そもそも、絵描きを志す人たちは手を動かす方が向いている方が多いのだから、調べるのは必要なこと、興味があることなど、自然にできる範囲でも問題ありません。
何かをインプットするのもインスピレーションの為であり、解説するのは評論家の仕事なので、「知識を得てレベルアップしなければ」と楽しんで出来ないならやめた方が良いです。
2.絵を利害のあることと繋げすぎない
自分の絵を、利害のあること、特に仕事に繋げることに抵抗が生まれたら、無理にする必要はありません。
多くの方には、幼少期や学生時代などに利害の関係ない世界でのびのびと絵を描いていた時期があると思います。そこで得た技術を以ってしても、商品を描くとなると100%好きなように描くことは難しくなります。
息の吸い方を変えることはそう簡単に出来るでしょうか。
それでも、自分の能力を活かしたい!描いた絵で認められたい!という欲求は出てくるものです。
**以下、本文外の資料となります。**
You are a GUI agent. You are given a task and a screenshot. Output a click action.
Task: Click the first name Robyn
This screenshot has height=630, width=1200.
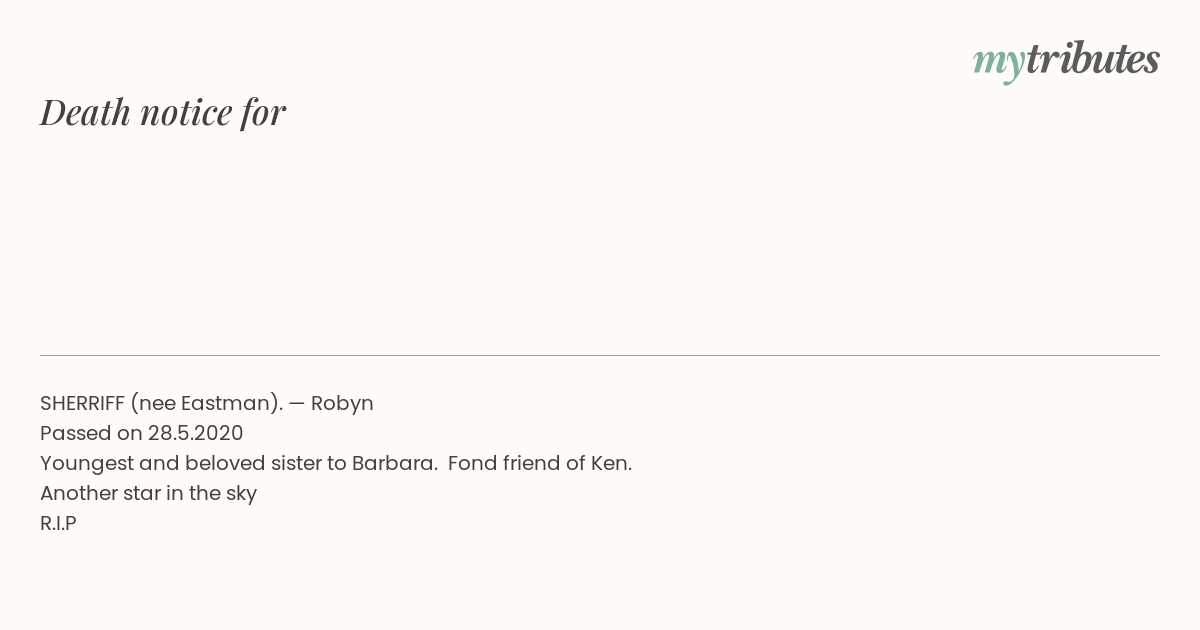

その場合は、仕事と関係のない100%自分の好きに描ける絵を気分転換に描くとか、仕事を選ぶときに少しでも「楽しくできそう」と思えるものを選ぶなどすると、世界も広がって楽しく仕事ができると思います。
絵を趣味や生きがいにして、他で安定した仕事を持ちたい、それも1つの正解だと思います。
私は、最初は絵は自分にとって呼吸や排泄みたいに当たり前に身近で必要なものだから、逆に仕事にして苦労したくない、という考えでした。
しかし、実際に仕事にしてみると、絵の仕事で成果が出たときは何よりも気持ちいいし、普段の生活も「自分ならこう描くな」と様々な商品を見ながら想像して暮らしています。
他の種類の辛い事なら本当にただ辛いだけだけど、絵のことだったら成長が待ってるから耐えられる、そんな気持ちでいられるので、絵の仕事は続けたいと思っています。
その分、気持ち良く描ける工夫や、完全に自分の為にだけ描く絵を作るなど、バランスが取れる様にしています。
まとめ
空気を好きって意識することはほとんど無いですよね。
なので私は、好きだから頑張るとか、好きなことをやりたいとか、そういう感覚よりは「息してないと苦しい!」って感覚でいました。
私の場合、冒頭の質問の答えは
「気付くとつい描いちゃうんです。」という答えになるんです。
↑ひたすら楽しく描いた絵!
私の回答がしっくり来る方は他にもいるのではないでしょうか。
こんなタイプの人は…意識して描いてこなかっただけに、意識した途端描けなくなるという事態が起こり得ます。
美大芸大受験をしたり、仕事として絵を描き始めたりすると、「絵」のポジションが今までと変わって「自然なこと」から「求められること」「責任を伴うこと」などに変わります。こうなると、今までのようにのびのび描くことができなくなり、苦しい思いをします。
私の感覚とぴったり一致する方はどれだけいるかは分かりませんが、楽しかったはずの絵を描くことが楽しくなくなってきた…という経験は多くの方がされていることでしょう。
絵の学校や仕事など、好きなことや自己表現の手段に評価や責任が伴うようになるととても苦しいこともありますが、なるべく楽しくやっていけるように一緒に頑張りましょう。